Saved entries
______________________________
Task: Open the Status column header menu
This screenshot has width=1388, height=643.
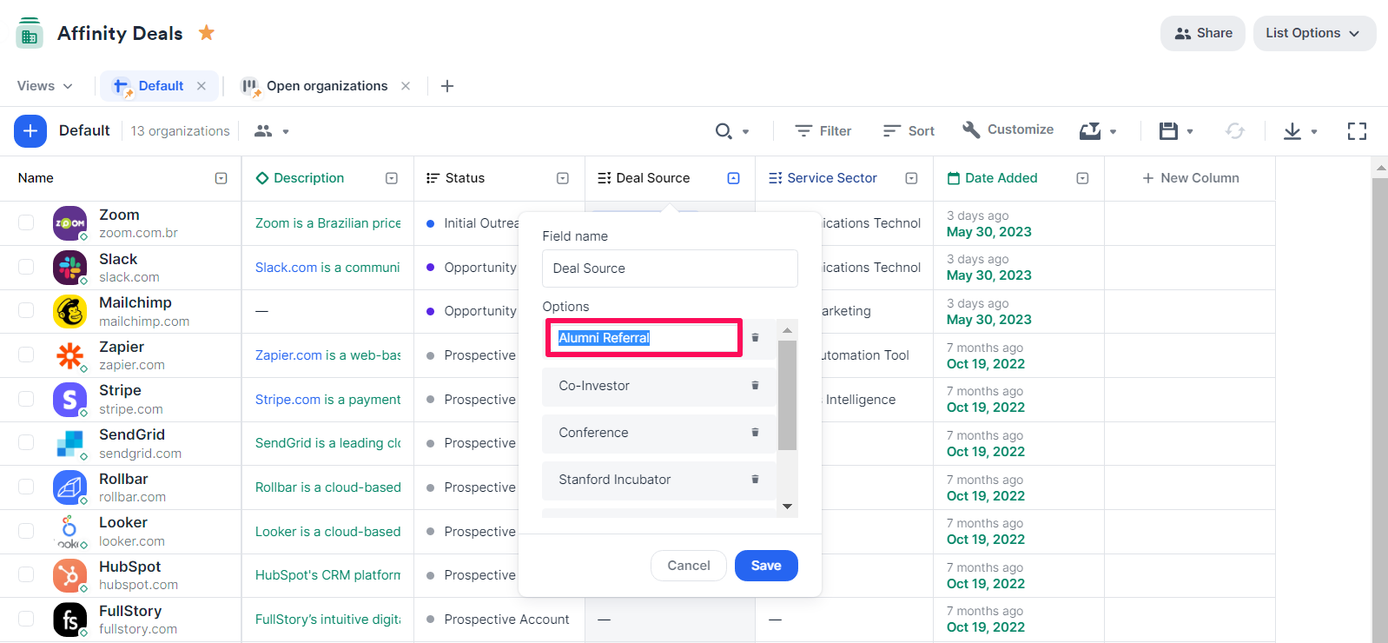Action: tap(562, 178)
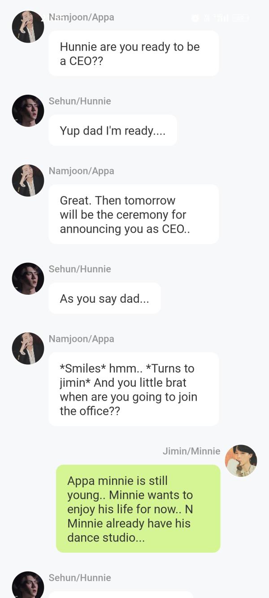
Task: Tap the Sehun/Hunnie name above "As you say"
Action: pos(80,269)
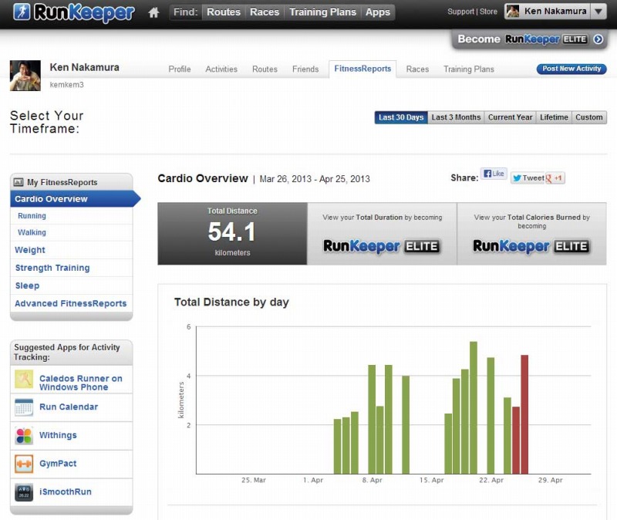
Task: Click the Run Calendar app icon
Action: pos(24,407)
______________________________
- Directions for this task:
Every entry above has to be repeated exactly, apart from its pictures.

- Result of the exercise:
Task: Open the Status column header menu
This screenshot has width=1388, height=643.
Action: tap(562, 178)
Task: Tap the Sehun/Hunnie name above "As you say"
Action: pos(80,269)
Task: Click the Run Calendar app icon
Action: pos(24,407)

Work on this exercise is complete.